Whenever there is public discussion about why local schools are suffering from falling enrolments, selective schools are often first to cop the blame. It's a fair call. Selective schools draw high-achieving students away from underfunded local schools, leaving them to cope with the more educationally demanding students. Naturally, these schools rank lower on HSC lists, further decreasing their attractiveness to some parents.
But calls to curb selective schools frequently come from parents and politicians, not students. If we are going to have an honest public debate on this issue, we need to acknowledge the experiences of students who went to selective schools to understand their value and their shortcomings. Like Blain, I began my schooling at a local primary school, in the multicultural inner west of Sydney. I have fond memories of the school, but I also remember feeling lost. Teachers often had their hands full dealing with kids who were struggling with reading or behavioural problems, and there was often not the time or the resources to make the classes relevant for all.
Going to a selective high school was, for me, a bit like stepping into the nerd dungeon Bart discovers in one episode of The Simpsons; a secret room where the school brainiacs are studying, talking and playing chess. Selective schools are places where nerds are free to be nerds. Knowledge of novels, poetry and politics suddenly became social cachet. Classes often moved at a cracking pace, satisfying my desire for more to read and learn. Girls were never made to feel embarrassed for being smart and opinionated.

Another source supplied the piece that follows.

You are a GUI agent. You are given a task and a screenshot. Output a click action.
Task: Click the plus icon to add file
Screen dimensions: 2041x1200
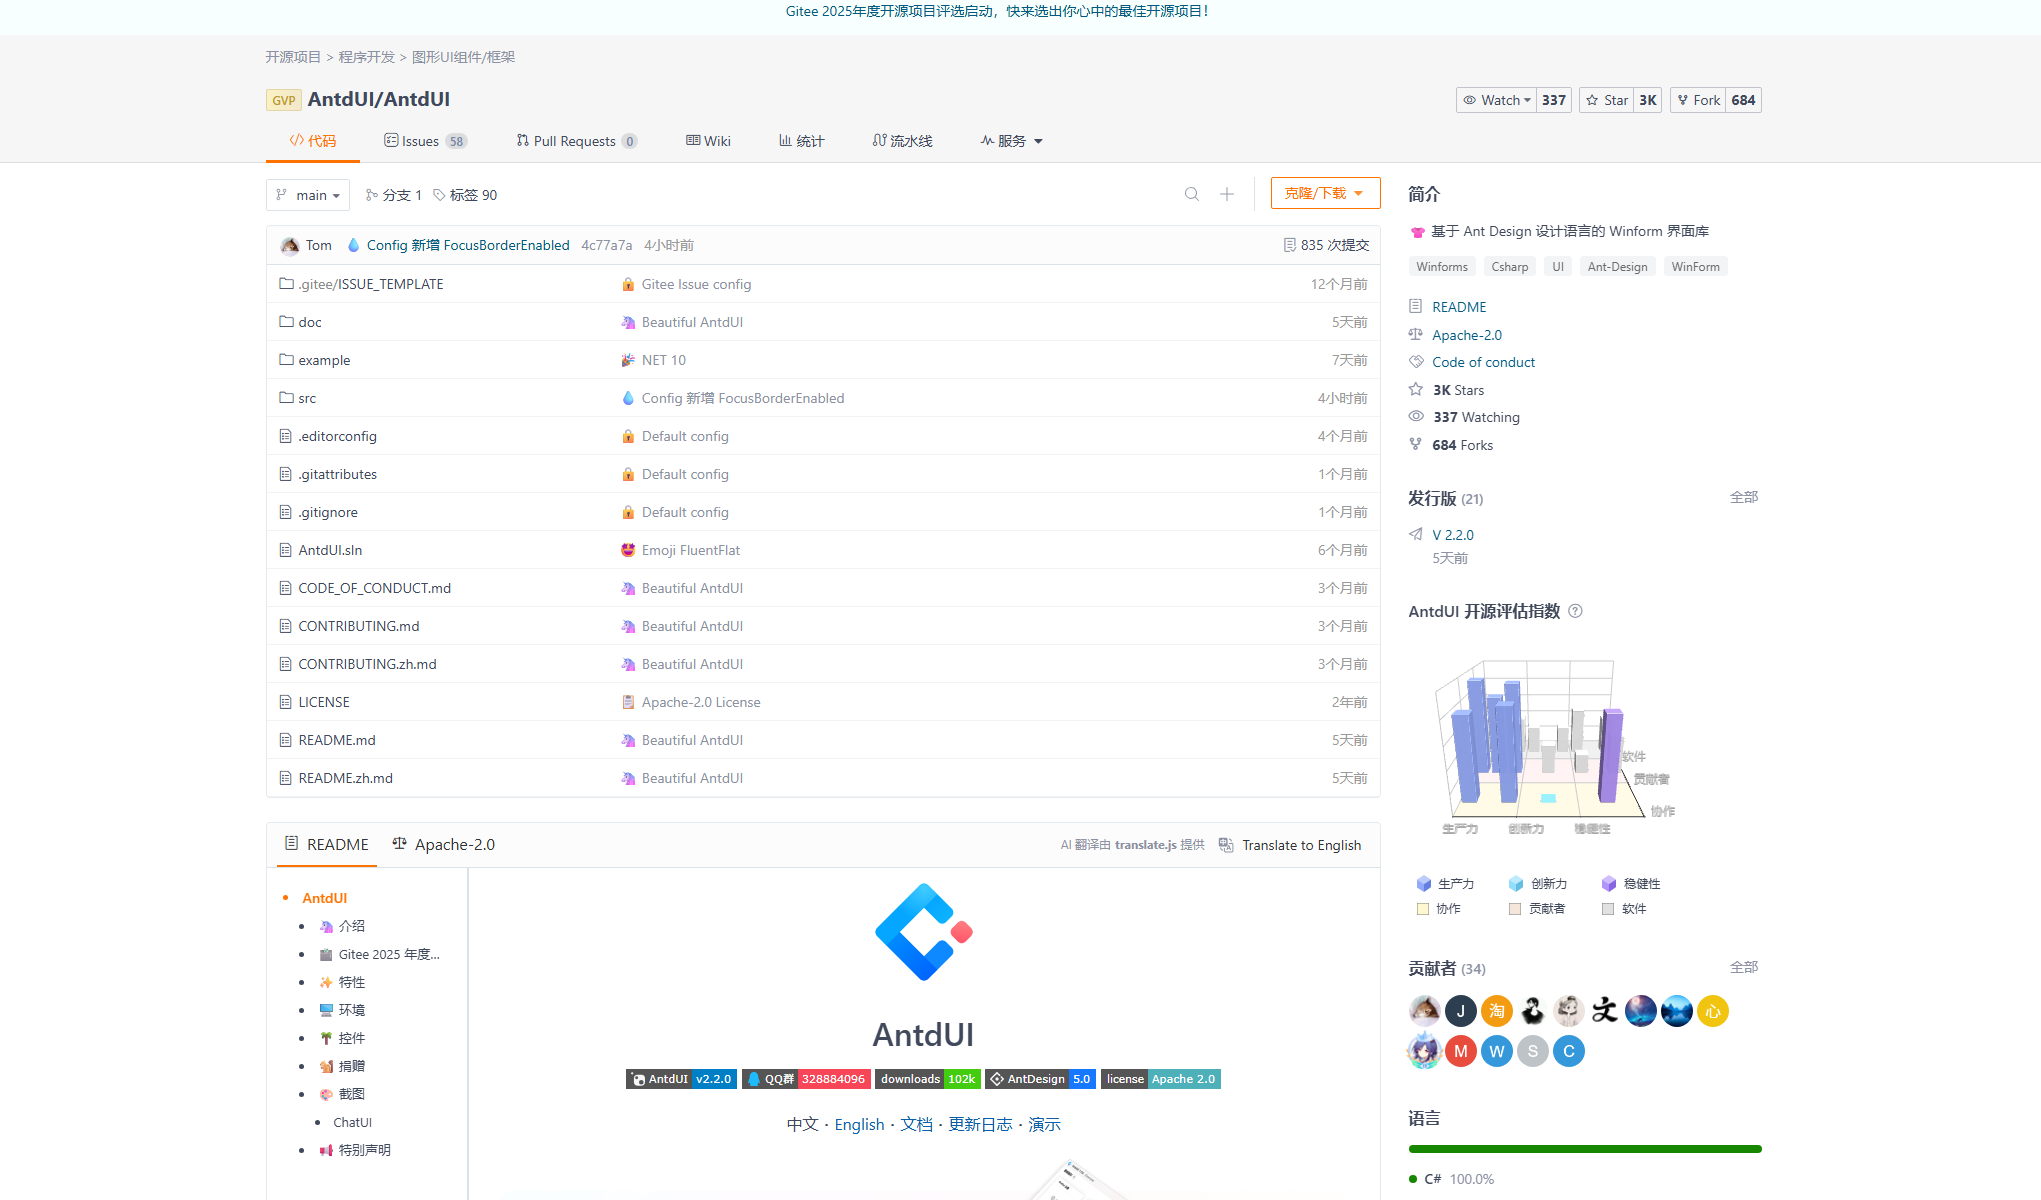[x=1226, y=194]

Of course, selective schools are not always an intellectually stimulating bed of roses. Blain writes that while she no longer had to be anxious about her intelligence at a selective school, knowing she was not the brightest in the class now made her anxious about a lack of ability. Mind-numbing conformity and ultra-competitiveness are the scourge of most selective schools. And undoubtedly my high school lacked the social diversity of my primary school, at times feeding snobbish, narrow-minded attitudes in the playground.
For many students, these problems are reason enough to avoid selective schools. A friend, Jesse Cox, is glad his parents sent him to a comprehensive high school. Cox attends the University of Sydney after gaining a stellar result in his HSC, and excels in art and history. "I think it's a bit of a myth that kids will be isolated in a comprehensive school; it was not my experience at all," he says. "The classes were really mixed, and kids still pushed each other in a friendly way, not in the competitive way I would associate with a selective school." It is clear from the experiences of Cox and others that selective schools do not have a monopoly on nurturing intelligent, creative minds. It is also questionable whether they quantitatively improve the academic performance of the students who attend them.
Standing up for selective schools is a difficult point to argue. Gifted children will probably achieve great things, no matter what school they go to, and it's imperative that students who are struggling to keep their heads above water are given the most attention in public debate. But for an honest and vigorous discussion about the best ways to improve public education, the experiences of students and former students must be considered. It would be dangerous to leave the debate to ideological arguments alone.